'''

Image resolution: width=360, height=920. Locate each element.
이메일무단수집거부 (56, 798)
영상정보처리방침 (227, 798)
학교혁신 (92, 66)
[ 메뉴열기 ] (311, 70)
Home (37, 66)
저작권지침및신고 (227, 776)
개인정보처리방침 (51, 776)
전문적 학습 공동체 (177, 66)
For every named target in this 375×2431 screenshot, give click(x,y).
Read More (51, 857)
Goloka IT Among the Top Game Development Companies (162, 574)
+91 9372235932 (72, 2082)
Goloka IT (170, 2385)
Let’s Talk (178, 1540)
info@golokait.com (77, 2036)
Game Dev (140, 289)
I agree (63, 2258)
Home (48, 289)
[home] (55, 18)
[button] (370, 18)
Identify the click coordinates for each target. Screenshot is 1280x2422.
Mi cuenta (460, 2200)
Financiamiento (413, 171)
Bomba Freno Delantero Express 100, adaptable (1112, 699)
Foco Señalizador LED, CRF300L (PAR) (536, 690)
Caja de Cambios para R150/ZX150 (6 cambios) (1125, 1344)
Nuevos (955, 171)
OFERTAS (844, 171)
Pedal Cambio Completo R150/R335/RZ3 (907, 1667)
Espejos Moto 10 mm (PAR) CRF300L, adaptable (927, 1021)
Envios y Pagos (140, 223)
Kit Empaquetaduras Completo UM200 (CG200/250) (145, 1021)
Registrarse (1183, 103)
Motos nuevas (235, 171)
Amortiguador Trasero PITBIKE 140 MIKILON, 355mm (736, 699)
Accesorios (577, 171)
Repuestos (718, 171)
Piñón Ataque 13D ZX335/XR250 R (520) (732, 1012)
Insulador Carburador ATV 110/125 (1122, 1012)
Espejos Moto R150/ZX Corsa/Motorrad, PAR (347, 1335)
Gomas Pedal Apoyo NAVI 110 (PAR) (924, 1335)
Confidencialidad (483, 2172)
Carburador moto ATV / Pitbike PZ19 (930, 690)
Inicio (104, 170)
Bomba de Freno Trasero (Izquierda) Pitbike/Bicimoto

'''

Your assignment: The full listing, retyped exactly, is the expected answer.

Solved exercise:
Image resolution: width=360, height=920. Locate each element.
이메일무단수집거부 (56, 798)
영상정보처리방침 (227, 798)
학교혁신 (92, 66)
[ 메뉴열기 ] (311, 70)
Home (37, 66)
저작권지침및신고 (227, 776)
개인정보처리방침 (51, 776)
전문적 학습 공동체 (177, 66)
For every named target in this 375×2431 screenshot, give click(x,y).
Read More (51, 857)
Goloka IT Among the Top Game Development Companies (162, 574)
+91 9372235932 (72, 2082)
Goloka IT (170, 2385)
Let’s Talk (178, 1540)
info@golokait.com (77, 2036)
Game Dev (140, 289)
I agree (63, 2258)
Home (48, 289)
[home] (55, 18)
[button] (370, 18)
Identify the click coordinates for each target. Screenshot is 1280x2422.
Mi cuenta (460, 2200)
Financiamiento (413, 171)
Bomba Freno Delantero Express 100, adaptable (1112, 699)
Foco Señalizador LED, CRF300L (PAR) (536, 690)
Caja de Cambios para R150/ZX150 (6 cambios) (1125, 1344)
Nuevos (955, 171)
OFERTAS (844, 171)
Pedal Cambio Completo R150/R335/RZ3 (907, 1667)
Espejos Moto 10 mm (PAR) CRF300L, adaptable (927, 1021)
Envios y Pagos (140, 223)
Kit Empaquetaduras Completo UM200 (CG200/250) (145, 1021)
Registrarse (1183, 103)
Motos nuevas (235, 171)
Amortiguador Trasero PITBIKE 140 MIKILON, 355mm (736, 699)
Accesorios (577, 171)
Repuestos (718, 171)
Piñón Ataque 13D ZX335/XR250 R (520) (732, 1012)
Insulador Carburador ATV 110/125 (1122, 1012)
Espejos Moto R150/ZX Corsa/Motorrad, PAR (347, 1335)
Gomas Pedal Apoyo NAVI 110 (PAR) (924, 1335)
Confidencialidad (483, 2172)
Carburador moto ATV / Pitbike PZ19 (930, 690)
Inicio (104, 170)
Bomba de Freno Trasero (Izquierda) Pitbike/Bicimoto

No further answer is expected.